Last week, the chief of the Pine Creek First Nation and his cousin George Lamirande, also from Pine Creek, pleaded guilty to charges of unlawful hunting on private property near Canora, Sask.
Boucher and Lamirande were each fined $7,500.
Government officials say that in Saskatchewan, people exercising treaty rights to hunt for food must ask for prior permission to hunt on private land.
But Grand Chief Derek Nepinak with the Assembly of Manitoba Chiefs says the government has obligations under Treaties to accommodate Indigenous rights.
Nepinak says he’s been told the men cannot appeal because they pleaded guilty, but talks are underway to find a legal avenue to reaffirm hunting rights.

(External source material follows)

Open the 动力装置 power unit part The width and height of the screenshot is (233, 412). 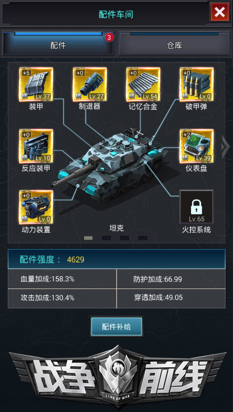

“The settler community needs to understand the limits of notions of private property in treaty lands,” Nepinak said in a press release.

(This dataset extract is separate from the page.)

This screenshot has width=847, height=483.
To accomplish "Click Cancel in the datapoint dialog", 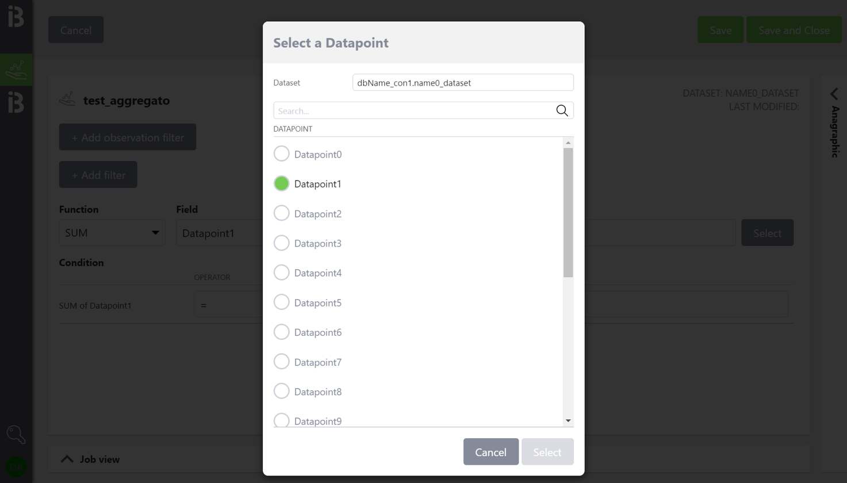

“The concept of private property is limited by Crown obligations … to not interfere with Indigenous treaty hunters in the carrying-out of their vocation of hunting safely.”
Boucher and Lamirande were charged after the landowner told investigators last year he observed three moose being loaded into two trucks on his land, and provided the officers with a Manitoba licence plate from one of the vehicles.
The investigation included search warrants being issued at two residences on the Pine Creek First Nation and DNA testing on the moose meat comparing it to samples collected at the kill site.